§ **Problem to solve**:
Find every line in the records below that holds the word "checkbox", and copy it out.

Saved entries
========================================================================

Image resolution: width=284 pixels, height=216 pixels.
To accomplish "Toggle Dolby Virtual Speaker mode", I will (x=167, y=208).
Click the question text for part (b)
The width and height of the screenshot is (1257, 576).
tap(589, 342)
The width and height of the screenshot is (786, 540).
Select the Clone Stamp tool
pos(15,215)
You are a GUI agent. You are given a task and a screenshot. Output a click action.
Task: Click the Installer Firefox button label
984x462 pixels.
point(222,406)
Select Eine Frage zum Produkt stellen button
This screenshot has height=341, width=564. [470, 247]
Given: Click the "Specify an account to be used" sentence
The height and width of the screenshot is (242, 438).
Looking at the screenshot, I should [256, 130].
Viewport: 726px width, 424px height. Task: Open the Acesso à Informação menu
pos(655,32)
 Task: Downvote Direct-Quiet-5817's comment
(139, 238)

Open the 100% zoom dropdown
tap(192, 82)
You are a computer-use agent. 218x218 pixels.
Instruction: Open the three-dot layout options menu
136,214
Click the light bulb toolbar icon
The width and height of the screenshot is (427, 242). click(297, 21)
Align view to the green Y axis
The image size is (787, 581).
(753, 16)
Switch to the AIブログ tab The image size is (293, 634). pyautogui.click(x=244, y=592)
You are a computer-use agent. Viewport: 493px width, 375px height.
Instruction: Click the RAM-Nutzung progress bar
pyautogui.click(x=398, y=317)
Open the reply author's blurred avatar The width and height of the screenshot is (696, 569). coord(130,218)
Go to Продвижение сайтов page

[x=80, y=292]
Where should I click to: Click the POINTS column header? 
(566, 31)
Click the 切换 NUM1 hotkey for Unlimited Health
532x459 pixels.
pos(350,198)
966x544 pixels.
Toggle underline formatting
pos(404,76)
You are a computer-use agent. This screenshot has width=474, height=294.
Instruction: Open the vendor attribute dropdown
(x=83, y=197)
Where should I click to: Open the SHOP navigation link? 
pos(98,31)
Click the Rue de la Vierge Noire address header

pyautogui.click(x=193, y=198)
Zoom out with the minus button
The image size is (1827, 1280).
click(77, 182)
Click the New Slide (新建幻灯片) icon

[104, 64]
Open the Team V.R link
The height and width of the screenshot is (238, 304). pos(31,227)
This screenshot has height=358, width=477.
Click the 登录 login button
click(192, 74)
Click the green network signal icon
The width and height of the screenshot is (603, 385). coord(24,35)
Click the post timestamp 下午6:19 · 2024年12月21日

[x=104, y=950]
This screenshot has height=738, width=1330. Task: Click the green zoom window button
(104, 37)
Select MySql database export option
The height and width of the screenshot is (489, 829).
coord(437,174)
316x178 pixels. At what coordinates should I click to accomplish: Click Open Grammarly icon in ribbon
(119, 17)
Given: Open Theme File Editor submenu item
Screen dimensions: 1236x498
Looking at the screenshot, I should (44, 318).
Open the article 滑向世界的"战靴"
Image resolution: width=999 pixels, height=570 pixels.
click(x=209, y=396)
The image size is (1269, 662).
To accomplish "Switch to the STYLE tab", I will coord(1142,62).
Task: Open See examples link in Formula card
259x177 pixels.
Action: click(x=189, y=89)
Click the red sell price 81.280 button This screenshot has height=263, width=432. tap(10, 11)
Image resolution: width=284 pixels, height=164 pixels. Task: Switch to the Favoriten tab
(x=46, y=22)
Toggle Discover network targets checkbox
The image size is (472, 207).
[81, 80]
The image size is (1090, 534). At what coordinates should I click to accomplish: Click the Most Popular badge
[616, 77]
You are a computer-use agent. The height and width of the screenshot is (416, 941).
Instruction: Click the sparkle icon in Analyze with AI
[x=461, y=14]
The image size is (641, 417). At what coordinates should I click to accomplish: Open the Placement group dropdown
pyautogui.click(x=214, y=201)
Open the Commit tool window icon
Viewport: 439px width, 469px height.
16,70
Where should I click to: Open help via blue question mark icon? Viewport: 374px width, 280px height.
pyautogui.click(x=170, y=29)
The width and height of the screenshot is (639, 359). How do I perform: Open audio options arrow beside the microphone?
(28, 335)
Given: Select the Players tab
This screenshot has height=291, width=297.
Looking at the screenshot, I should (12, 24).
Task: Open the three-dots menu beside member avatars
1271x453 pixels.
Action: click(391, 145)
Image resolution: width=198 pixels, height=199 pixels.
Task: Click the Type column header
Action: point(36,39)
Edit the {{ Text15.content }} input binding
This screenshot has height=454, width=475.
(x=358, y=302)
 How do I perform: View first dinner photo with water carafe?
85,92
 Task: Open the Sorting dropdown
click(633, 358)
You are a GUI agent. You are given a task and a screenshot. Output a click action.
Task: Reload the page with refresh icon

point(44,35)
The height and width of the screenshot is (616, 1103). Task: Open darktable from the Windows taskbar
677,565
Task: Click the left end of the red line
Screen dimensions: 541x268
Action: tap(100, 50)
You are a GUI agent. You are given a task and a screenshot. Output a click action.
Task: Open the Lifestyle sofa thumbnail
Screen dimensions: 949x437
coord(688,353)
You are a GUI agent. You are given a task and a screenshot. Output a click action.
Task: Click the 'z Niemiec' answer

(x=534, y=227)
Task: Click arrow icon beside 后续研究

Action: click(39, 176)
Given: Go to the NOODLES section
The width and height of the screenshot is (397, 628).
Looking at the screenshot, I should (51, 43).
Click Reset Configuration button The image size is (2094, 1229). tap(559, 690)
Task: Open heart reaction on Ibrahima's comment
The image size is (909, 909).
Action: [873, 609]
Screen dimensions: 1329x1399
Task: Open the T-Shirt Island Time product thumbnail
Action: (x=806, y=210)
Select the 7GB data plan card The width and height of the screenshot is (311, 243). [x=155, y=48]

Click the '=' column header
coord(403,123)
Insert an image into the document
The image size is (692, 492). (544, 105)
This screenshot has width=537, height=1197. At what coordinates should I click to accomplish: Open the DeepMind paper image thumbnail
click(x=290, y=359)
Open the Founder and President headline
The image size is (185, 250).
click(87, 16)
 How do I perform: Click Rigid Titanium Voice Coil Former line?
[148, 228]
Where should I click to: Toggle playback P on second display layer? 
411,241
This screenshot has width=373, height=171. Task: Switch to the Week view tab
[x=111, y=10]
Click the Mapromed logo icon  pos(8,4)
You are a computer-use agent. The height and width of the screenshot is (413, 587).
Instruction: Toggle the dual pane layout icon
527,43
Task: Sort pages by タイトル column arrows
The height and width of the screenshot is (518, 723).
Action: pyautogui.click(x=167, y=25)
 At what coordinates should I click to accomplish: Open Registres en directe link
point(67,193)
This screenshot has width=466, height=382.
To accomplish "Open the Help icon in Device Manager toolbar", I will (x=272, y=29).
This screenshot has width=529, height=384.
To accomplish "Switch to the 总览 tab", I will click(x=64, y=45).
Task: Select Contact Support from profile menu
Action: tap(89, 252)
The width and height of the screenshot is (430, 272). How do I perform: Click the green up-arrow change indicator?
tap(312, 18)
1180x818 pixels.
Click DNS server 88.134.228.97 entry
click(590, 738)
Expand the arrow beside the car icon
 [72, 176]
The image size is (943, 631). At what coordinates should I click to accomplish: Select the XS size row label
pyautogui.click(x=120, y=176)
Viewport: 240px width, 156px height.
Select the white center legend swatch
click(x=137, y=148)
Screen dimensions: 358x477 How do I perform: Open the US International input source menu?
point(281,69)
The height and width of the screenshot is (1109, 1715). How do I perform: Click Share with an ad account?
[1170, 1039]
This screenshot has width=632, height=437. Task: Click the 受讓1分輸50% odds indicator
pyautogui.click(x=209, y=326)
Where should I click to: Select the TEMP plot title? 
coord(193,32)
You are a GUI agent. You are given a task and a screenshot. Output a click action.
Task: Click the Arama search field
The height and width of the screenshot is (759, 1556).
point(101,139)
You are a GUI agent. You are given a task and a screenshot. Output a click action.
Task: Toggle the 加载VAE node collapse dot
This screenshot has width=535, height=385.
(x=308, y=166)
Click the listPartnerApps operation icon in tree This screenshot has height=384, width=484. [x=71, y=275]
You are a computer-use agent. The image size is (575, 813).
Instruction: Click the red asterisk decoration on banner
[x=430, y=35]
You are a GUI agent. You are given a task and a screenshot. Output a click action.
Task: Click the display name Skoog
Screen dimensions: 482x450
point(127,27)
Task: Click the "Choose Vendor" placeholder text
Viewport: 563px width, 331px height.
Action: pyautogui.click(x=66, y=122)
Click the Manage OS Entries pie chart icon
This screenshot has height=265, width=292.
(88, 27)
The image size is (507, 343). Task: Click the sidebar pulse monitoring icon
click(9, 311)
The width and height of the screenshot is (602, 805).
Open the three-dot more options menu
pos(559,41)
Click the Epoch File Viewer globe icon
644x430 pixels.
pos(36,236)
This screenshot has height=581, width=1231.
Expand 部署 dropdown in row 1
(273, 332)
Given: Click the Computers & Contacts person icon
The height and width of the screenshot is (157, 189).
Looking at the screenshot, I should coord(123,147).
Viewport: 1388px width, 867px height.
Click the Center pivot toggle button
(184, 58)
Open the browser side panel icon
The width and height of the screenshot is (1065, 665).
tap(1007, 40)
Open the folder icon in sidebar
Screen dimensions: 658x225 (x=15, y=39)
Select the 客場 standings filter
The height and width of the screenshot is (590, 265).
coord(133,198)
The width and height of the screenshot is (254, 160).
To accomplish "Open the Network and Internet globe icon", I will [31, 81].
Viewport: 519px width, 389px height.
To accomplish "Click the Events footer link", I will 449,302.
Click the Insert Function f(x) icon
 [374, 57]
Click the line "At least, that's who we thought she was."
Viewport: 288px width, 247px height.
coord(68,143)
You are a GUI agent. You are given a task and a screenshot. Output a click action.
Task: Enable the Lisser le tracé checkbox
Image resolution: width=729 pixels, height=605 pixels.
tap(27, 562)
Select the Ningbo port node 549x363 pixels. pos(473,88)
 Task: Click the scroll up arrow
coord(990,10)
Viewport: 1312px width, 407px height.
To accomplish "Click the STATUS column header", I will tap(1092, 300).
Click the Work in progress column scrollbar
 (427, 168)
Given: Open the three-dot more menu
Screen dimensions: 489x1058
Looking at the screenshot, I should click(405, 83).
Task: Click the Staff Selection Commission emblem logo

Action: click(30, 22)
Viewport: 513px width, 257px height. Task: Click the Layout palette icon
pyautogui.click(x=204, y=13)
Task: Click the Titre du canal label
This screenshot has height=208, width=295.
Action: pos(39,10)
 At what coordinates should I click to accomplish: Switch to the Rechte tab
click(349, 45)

========================================================================

§ **Result of the task**:
Toggle Discover network targets checkbox
Task: Enable the Lisser le tracé checkbox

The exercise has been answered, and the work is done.